**Selected extract**

[Start of section]

Citation: pH 0. "The Yin and Yang of Morning Glories: An Experience with Morning Glory Seeds (exp3337)". Erowid.org. Dec 24, 2001. erowid.org/exp/3337
This report describes what may be my last morning glory experience. I've described my other experiences in a separate report
in which I discuss various dosages and preparations. In this report I've tried to focus on describing the effects in detail.
I took 7.5 g of seeds finely ground and soaked them in Zippo fluid to get rid of toxins (it didn't!). After drying, I swallowed the powder in gel caps, which was infinitely more pleasant than drinking seed sludge like the last time I'd tried eating seeds. I spread the dose out over half an hour to avoid the nausea I anticipated, since I've been told that swallowing 18 pills is enough by itself to make many people sick, but I had no problems. I took some vitamin C just for grins.

[End of section]

**Set of tasks**
[1] List each thing the morning glory seed report names the narrator using or taking to prepare and swallow the dose.
[2] Give the morning glory seed report again, beginning at the words "Citation: pH 0." and stopping after "effects in detail.", and switch "dosages" to "doses".
[3] Continue the morning glory seed report from the point where it stops.

**Information given**
[Start of section]

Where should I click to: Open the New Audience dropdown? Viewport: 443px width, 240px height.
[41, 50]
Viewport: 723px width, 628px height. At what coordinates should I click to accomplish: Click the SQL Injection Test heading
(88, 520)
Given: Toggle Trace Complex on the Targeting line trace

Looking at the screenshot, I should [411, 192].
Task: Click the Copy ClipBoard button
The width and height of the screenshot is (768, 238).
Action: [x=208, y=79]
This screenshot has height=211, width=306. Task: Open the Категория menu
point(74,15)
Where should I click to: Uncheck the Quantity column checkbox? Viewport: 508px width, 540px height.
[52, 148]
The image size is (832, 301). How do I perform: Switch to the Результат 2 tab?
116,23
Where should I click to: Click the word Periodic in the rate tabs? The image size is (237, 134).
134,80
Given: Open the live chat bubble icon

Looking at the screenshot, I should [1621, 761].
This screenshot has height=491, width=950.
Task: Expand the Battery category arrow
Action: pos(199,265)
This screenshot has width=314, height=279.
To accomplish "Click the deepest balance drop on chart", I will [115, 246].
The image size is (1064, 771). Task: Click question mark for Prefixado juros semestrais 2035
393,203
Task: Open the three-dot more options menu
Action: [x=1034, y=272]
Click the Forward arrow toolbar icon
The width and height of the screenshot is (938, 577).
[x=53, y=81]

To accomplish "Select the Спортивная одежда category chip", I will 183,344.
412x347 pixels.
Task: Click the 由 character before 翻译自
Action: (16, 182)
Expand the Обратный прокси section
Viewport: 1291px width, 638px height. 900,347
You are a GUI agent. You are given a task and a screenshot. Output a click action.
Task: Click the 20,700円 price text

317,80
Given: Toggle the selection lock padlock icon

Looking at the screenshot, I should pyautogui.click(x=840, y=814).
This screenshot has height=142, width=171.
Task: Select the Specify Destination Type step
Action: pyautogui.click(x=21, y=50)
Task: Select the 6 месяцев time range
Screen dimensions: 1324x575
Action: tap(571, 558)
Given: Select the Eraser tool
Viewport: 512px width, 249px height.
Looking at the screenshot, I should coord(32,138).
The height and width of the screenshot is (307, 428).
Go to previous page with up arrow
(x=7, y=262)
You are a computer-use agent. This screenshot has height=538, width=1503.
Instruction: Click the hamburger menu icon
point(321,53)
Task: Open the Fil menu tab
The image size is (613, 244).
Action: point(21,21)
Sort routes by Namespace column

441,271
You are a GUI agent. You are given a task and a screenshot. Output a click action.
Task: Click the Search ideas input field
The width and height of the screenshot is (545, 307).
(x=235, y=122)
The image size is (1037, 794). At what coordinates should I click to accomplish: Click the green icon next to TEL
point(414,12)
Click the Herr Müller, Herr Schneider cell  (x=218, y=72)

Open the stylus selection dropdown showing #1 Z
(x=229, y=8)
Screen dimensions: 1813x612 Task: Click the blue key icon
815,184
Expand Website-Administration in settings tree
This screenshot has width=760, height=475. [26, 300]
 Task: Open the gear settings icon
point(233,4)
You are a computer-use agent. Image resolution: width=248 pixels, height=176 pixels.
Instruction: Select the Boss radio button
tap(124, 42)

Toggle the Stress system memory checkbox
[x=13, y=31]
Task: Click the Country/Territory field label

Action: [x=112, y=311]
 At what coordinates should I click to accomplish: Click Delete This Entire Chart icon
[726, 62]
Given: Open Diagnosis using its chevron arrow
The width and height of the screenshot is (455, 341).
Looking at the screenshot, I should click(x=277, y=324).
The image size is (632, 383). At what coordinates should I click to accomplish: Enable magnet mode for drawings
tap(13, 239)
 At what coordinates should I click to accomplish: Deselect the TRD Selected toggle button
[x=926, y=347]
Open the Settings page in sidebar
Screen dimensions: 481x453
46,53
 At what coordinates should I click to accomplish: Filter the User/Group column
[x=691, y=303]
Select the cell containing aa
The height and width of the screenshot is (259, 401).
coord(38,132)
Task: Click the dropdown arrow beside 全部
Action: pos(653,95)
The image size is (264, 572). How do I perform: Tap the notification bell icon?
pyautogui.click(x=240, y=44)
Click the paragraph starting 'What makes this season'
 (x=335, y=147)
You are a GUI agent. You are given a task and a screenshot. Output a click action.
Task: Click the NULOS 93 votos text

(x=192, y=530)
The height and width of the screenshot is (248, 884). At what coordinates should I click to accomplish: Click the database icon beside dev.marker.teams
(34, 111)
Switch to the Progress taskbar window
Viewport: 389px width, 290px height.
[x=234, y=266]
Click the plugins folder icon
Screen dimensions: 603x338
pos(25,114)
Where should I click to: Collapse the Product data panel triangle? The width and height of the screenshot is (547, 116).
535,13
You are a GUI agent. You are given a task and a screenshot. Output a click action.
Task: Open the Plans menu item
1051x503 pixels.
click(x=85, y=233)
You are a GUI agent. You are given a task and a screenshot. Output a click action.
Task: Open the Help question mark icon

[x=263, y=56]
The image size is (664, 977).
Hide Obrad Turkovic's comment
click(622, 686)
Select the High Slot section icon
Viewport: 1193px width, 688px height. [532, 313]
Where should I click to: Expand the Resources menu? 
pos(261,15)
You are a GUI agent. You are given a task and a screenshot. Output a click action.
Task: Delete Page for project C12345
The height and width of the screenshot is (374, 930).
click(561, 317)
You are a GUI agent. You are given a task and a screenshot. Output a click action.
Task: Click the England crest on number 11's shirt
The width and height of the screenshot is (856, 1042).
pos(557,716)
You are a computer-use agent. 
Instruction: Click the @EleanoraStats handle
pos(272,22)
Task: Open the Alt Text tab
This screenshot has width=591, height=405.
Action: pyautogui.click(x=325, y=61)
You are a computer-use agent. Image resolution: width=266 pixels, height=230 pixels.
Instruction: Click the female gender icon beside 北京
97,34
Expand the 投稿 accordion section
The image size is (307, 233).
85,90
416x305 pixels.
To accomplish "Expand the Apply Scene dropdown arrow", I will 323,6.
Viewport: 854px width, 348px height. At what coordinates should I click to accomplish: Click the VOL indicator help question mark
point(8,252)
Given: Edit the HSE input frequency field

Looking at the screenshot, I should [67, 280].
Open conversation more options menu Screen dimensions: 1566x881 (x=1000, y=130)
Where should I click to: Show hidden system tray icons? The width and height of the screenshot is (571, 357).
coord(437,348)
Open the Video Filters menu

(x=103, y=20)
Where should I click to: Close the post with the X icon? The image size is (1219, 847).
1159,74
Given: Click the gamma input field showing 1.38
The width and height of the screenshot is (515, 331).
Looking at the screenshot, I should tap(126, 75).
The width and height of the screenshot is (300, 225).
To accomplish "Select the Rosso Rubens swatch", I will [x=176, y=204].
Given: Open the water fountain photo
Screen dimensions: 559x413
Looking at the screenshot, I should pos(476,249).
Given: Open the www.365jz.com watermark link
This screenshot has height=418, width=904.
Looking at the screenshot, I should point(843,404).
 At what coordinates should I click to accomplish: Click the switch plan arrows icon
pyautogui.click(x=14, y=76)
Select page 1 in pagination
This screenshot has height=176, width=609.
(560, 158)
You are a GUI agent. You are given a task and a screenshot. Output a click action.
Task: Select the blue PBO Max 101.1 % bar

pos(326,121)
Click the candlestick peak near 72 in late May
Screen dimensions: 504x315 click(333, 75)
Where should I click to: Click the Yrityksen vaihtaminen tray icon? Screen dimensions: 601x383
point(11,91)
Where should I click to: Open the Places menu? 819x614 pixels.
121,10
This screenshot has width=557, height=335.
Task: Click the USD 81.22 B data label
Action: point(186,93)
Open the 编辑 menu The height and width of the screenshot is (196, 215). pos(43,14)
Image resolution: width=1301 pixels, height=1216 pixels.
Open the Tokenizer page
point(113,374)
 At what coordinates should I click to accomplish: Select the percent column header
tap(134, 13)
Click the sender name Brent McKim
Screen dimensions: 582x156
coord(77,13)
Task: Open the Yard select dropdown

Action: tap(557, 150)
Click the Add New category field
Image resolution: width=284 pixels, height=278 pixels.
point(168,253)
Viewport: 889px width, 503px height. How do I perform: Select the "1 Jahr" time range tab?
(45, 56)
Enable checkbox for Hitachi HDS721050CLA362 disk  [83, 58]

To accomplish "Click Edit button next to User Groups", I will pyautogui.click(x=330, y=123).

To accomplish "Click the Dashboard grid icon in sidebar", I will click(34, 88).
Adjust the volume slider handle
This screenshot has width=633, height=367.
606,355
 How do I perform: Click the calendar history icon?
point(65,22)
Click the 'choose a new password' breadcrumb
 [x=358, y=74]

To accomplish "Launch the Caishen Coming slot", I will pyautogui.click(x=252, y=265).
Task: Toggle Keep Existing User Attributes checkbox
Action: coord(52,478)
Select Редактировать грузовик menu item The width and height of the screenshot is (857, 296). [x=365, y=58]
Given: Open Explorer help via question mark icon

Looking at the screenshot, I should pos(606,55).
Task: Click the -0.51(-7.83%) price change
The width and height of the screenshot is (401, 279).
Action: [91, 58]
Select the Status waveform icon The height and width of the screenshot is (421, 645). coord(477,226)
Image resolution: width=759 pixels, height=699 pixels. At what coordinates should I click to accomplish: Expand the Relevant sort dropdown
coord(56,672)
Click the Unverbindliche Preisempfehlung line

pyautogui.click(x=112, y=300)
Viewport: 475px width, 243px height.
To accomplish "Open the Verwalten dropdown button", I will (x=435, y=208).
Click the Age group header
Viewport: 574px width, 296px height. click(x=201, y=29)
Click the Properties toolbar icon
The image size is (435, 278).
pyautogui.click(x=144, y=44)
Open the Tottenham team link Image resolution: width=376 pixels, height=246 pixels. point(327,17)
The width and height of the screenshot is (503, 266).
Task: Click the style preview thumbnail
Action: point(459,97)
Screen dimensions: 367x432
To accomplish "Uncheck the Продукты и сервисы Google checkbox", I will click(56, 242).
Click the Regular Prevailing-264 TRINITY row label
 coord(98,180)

[End of section]

**Written answers**
[1]
- morning glory seeds
- Zippo fluid
- gel caps
- vitamin C

[2]
Citation: pH 0. "The Yin and Yang of Morning Glories: An Experience with Morning Glory Seeds (exp3337)". Erowid.org. Dec 24, 2001. erowid.org/exp/3337
This report describes what may be my last morning glory experience. I've described my other experiences in a separate report
in which I discuss various doses and preparations. In this report I've tried to focus on describing the effects in detail.

[3]
After about and hour (counting from the first pill) I had a slight headache and felt a little strange. By T+1:22 I was definitely feeling something. My teeth felt funny and I was generally uncomfortable. At T+1:38 I had enlarged pupils, loss of balance and coordination, and an aching jaw. I was not hungry at all despite a strong interest in chewing. Gum didn't help.
At T+2:00 things started to get good. I was very confused, and as I tried to write, the shadows cast by my hand were beautiful and distracting. I sat down to listen to some Shpongle (by favorite standby), which was incredible. I felt like I wouldn't be able to talk if I needed to because I was enjoying the music so much. Eventually I had to dance, which felt amazing. I tried to read a Chinese and English edition of the Tao Te Ching. The first chapter seemed important, and all the Chinese writing seemed charged with mysterious meaning, but most of the book seemed frivolous. The overall mood of the trip was mellow despite being fairly intense. I didn't feel like I was having to fight to control it like I usually do with acid. Only the body load kept dragging my down.
At T+3:22 things were still getting stronger. Writing had become very tedious. I was glad I'd stayed home, as the body load was quite bad. I spent most of my time after this point sitting down watching TV. I saw some Hanna Barbera cartoons from 1973, and I was struck by the strangeness of the Cold War paranoid they exhibited. I also was amazed at how the characters in all the cartoons fit roughly the same archetypes, and how the plots are also quite similar.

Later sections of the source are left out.